In fact, maybe it's not difficulty that people are talking about when they talk about literary works at all, but rather complexity, which is a completely different thing- just because you have to pay a lot of attention and apply a lot of analysis to a book yourself, that isn't necessarily a bad thing, it's just a sign of how complex the book is, or, in other words, how good it is. In terms of what I read, the books I find the most difficult to read are not necessarily the most complex (East of Eden, for example, is pretty complex, but it's so easy to just sail through-or at least that's what I find) but rather the ones that use the most 'clunky' language- Dickens is my ultimate nightmare, because he uses about 20 words to say what Steinbeck could achieve in about two. Difficulty for me, then, comes when someone rambles for no good reason, rather than when they use the sparsest amount of words to have the biggest impact, and nothing is superfluous to the story- a kind of complexity that doesn't at all have to be difficult.

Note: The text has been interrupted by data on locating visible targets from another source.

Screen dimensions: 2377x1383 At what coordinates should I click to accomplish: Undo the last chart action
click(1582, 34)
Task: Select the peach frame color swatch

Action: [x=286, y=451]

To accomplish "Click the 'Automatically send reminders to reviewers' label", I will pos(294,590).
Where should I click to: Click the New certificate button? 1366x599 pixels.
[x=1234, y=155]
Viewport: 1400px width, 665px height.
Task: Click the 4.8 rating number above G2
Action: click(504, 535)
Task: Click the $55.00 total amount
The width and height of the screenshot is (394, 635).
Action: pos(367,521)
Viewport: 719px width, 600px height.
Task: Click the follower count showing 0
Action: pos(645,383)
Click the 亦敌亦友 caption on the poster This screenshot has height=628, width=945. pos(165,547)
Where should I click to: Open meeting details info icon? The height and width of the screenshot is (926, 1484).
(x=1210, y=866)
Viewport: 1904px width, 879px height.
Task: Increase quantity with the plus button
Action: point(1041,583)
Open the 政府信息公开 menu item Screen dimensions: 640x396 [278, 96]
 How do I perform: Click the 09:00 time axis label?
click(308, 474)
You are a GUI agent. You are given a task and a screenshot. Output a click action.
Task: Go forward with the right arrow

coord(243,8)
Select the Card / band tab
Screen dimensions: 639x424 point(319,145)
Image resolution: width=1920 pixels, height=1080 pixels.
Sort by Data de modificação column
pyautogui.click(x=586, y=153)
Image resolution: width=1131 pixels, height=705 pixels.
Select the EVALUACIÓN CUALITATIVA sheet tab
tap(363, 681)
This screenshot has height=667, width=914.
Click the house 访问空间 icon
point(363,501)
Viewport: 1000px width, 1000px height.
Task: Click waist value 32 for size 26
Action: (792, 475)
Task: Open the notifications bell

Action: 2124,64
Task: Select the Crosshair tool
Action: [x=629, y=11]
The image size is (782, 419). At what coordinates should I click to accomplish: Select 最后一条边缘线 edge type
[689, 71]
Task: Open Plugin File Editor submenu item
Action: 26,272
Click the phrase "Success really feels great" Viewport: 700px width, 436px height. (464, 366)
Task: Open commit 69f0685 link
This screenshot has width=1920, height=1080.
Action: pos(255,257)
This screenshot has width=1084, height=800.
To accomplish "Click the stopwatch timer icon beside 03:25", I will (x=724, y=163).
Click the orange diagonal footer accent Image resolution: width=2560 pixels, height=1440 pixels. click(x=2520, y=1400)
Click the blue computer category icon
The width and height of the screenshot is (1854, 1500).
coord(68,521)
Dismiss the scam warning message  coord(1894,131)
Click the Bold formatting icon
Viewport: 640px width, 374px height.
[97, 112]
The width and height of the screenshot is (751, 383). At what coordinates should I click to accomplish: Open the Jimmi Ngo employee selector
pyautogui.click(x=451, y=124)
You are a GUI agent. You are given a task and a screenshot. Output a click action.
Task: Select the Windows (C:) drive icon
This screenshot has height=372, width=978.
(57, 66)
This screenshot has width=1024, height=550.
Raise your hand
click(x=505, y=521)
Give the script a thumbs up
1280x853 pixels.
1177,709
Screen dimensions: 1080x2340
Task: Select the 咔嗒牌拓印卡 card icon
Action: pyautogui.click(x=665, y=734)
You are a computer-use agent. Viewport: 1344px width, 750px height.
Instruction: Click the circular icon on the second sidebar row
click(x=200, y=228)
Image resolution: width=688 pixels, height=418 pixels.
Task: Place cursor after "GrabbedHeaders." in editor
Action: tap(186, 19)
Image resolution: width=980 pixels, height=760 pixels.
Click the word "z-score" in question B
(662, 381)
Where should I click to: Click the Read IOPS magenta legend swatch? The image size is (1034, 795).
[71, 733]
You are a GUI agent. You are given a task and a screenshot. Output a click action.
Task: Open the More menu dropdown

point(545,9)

If that made any sense then that's a bit of a miracle- I am a little bit rusty on attempting to talk intelligently about anything. I guess my point is though, that while a literary work is always complex, it doesn't, as an extension of this automatically have to be difficult. That's just my opinion- what do you have to say on the matter? Think 'literary' works are just awful, difficult pieces of trash? Let me know in the comments and I'll tell you why you're wrong...


  1. I actually kind of want to try East of Eden because it looks complex (in content at least) but it doesn't have the clunky language of someone like Dickens. I think there's a place for Dickens, but he's not my first choice.

  2. This is such a multi faceted question that is also very subjective so it would be hard for me to answer, but I think you did a good job!

  3. His Dark Materials trilogy is the perfect example of what I was trying to get at in my response (and I posted my review of the triolgy only the other day!).

    The challenge or difficulty in literary fiction is in the ideas and themes, not the prose which could be as easy to read as other types of fiction.

  4. One of my favorite Jane Austen quotes makes me laugh because it pokes fun at the verbosity of some authors: "I cannot speak well enough to be unintelligible." The idea that a more skilled writer will write unintelligible sentences just doesn't fly with me. Allowing for differences in style, generally speaking I think that more skill should equal the ability to communicate your ideas in fewer words. Like your Dickens/Steinbeck comparison. :)

  5. I agree, a complex novel needn't be overly verbose. I recently read Madame Bovary and Flaubert employs very simple language to communicate complex ideas. So complexity doesn't have to be present in the style of the narrative to be present in a novel's themes and ideas that are brimming below the surface.